From cocoa to mobile phone handsets and cement to aircraft, Indonesia’s industry sector is surging as firms look to make inroads within the region and further abroad. However, a lack of infrastructure remains a limiting factor on growth.
On April 26, Taiwanese mobile maker Hon Hai Precision Industry, which trades as Foxconn, revealed plans to spend $5bn to $10bn in Indonesia on building a handset factory. The government is set to provide incentives including excise-duty relief for the sizeable investment.
The firm has already targeted the Bekasi or Tangerang industrial zones near Jakarta as possible sites for the factory, which will feed rising demand for smart-phone devices – the country imported some 50m handsets in 2012 worth $4.5bn, official data show.
Another fast-growing area of the economy is industrial cocoa production, with 1.6m ha of cocoa plantations making the archipelago the world’s third-largest supplier of the key chocolate ingredient. In April domestic cocoa industry leaders released a development plan that targets output of 1.5m tonnes by 2020, in a bid to capitalise on growing worldwide demand.
“There has not been a roadmap in the past with so many parties involved and aligned, and with so much commitment from the industry and donors to make it happen,” Ruud Engbers, group chairman of the Cocoa Sustainability Partnership told Reuters. “The momentum and the need is there to make it work now,” added Engbers, who also heads Mars Symbioscience Indonesia, a unit of US-based candymaker Mars.
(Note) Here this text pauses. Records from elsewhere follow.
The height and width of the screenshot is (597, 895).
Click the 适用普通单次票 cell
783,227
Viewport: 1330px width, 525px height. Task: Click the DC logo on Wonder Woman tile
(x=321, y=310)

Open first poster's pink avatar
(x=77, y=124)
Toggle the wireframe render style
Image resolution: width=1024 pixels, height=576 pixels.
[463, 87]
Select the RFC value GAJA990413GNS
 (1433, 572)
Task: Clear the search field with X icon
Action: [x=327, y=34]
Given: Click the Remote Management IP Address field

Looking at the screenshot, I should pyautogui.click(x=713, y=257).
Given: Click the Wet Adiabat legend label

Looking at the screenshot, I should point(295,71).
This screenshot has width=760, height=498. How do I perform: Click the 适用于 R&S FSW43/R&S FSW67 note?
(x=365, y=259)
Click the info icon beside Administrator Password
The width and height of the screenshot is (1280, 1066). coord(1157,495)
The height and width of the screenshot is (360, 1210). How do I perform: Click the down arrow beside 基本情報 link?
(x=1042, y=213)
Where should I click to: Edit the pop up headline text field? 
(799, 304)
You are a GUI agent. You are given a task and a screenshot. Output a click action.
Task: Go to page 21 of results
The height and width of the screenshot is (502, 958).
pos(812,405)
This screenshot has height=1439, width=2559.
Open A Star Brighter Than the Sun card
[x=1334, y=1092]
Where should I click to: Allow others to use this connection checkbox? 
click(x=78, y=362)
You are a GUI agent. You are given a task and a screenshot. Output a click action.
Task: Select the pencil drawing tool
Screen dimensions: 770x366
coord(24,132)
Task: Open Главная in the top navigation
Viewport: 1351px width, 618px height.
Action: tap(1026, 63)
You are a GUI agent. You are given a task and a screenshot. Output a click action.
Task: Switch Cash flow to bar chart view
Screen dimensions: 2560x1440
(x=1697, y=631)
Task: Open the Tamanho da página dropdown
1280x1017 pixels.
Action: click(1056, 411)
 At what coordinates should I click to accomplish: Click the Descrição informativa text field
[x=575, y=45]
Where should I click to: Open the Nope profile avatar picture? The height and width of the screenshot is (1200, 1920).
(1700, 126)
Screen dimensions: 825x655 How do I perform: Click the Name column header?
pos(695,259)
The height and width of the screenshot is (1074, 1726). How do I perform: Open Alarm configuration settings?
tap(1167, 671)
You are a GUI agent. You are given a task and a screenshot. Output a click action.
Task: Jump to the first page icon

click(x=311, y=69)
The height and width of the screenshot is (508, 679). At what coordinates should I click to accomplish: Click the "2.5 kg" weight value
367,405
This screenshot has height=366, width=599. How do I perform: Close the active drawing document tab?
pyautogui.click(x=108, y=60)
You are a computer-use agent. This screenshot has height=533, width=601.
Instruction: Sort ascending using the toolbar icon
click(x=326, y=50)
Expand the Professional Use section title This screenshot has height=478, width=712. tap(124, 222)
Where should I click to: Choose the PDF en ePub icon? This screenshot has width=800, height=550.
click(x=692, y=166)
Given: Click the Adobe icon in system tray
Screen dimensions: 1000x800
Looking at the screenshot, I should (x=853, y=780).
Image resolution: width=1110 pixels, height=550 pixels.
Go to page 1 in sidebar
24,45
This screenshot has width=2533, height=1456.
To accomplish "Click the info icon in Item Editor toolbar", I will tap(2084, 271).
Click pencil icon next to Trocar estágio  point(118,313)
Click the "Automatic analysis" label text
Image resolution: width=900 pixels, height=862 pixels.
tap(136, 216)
Key to achieving the goals will be efforts to nurture a value-added processing industry. In 2012 four of the largest cocoa downstream players revealed plans to spend a combined $80m to increase their output from 210,000 tonnes to 370,000 tonnes.
Such capacity expansion is also under way in the burgeoning construction sector. The country’s top cement player, PT Semen Indonesia, announced in April it was planning to build a $200m factory in Myanmar in 2014. The facility is expected to be able to produce up to 1m tonnes of cement each year.
Demand for cement in Indonesia, which stood at about 60m tonnes in 2012, is expected to rise by 8-10% this year, according to the national cement industry association, driven by infrastructure and property projects. Semen Indonesia is also planning to build a new factory with 1.5m to 3m-tonne capacity in North Sumatra.
Another area seen as ready for growth is aerospace manufacturing, with a visiting Mexican official saying in April that the country could mobilise its experience in the automobile sector to become a player in the aircraft parts industry. With a number of new projects in the works, the outlook for the industrial sector appears strong. However, there are some potential challenges, including Indonesia’s aging infrastructure, with overburdened roads, ports and power plants impeding economic expansion.
Indeed, in early May, ratings agency S&P revised its outlook on Indonesia’s sovereign rating to stable from positive, citing, inter alia, slow progress in improving infrastructure, as well as stalled reform momentum and a weaker external profile.
The state seems well aware of the situation, with the 2013 budget allocating Rp193.8trn ($19.4bn) or 11.76% of expenditure to infrastructure development – an annual increase of 14.9%. To improve industrial competitiveness, Jakarta could also consider introducing more wide-reaching tax incentives such as those used in the Hon Hai investment. Loosening restrictions related to protecting domestic business would also likely encourage more investment in the sector.